BACKGROUND: Ultrasonographic B-lines have recently emerged as a bedside imaging tool for the differential diagnosis of acute dyspnea in the Emergency Department (ED). However, despite its simplicity, LUS has not fully penetrated emergency department. This study aimed to assess the accuracy and reproducibility of ultrasonographic B-lines performed by emergency medicine (EM) residents for the diagnosis of congestive heart failure (CHF) in patients admitted to ED for acute dyspnea. PATIENTS AND METHODS: This is a cross-sectional prospective study conducted between January 2016 and October 2017 including patients aged over 18 years admitted to ED for acute dyspnea. At admission, two consecutive bedside LUS study were performed by a pair of EM residents who received a 2-h course for recognition of sonographic B-lines to determine independently B-lines score and B-profile pattern.
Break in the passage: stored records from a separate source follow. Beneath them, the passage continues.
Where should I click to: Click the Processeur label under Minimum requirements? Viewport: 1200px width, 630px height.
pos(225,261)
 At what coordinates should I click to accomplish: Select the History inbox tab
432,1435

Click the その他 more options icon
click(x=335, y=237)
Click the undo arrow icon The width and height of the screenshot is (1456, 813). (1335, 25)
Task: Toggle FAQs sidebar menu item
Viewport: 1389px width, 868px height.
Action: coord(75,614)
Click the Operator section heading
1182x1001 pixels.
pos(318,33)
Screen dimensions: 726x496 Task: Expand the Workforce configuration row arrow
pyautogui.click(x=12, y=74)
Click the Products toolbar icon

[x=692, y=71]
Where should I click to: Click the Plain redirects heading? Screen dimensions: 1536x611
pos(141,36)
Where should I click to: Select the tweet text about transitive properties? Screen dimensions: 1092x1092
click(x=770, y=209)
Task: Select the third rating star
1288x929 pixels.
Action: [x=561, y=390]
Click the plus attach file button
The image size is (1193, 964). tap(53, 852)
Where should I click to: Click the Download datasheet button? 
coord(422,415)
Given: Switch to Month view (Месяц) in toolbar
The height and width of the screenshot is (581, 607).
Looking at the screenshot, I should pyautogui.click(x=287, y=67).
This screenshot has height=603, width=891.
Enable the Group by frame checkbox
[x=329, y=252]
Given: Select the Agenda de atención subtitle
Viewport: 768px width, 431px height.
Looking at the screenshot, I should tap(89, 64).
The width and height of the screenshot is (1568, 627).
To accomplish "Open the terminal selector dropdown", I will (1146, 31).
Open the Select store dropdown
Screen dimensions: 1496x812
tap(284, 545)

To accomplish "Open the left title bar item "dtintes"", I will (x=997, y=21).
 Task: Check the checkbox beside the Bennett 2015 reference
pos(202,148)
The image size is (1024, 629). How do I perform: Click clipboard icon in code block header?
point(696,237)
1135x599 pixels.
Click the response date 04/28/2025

All participating sonographers were blinded to patients' clinical data. B-lines score ≥ 15 or a B-profile pattern was considered as suggestive of CHF. The final leading diagnosis was assessed by two expert sonographers, who were blinded to the residents' interpretations, based on clinical findings, chest X-ray, brain natriuretic peptide, cardiac and lung ultrasound testing. Accuracy and agreement of B-lines score and B-profile pattern were calculated. RESULTS: We included 700 patients with a mean age of 68 ± 12.6 years and a sex ratio (M/F) of 1.43. The diagnosis of CHF was recorded in 371 patients (53%). The diagnostic performance of B-lines score at a cut-off 15 and B-profile pattern was, respectively, 88% and 82.5% for sensitivity, 75% and 84% for specificity, 80% and 85% for positive predictive value, 84% and 81% for negative predictive value. The area under receiver operating characteristic curve was 0.86 [0.83-0.89] and 0.83 [0.80-0.86], respectively, for B-lines score and B-profile pattern. There was an excellent agreement between residents for the diagnosis of CHF using both scores (kappa = 0.81 and 0.85, respectively, for ordinal scale B-lines score and B-profile pattern). CONCLUSION: Lung ultrasound B-lines assessment has a good accuracy and an excellent reproducibility in the diagnosis of CHF in the hand of EM residents following a short training program. Trial registration Name of the registry: clinicaltrials.gov; Trial registration number: NCT03717779; Date of registration: October 24, 2018 'Retrospectively registered'; URL of trial registry record: clinicaltrials.gov.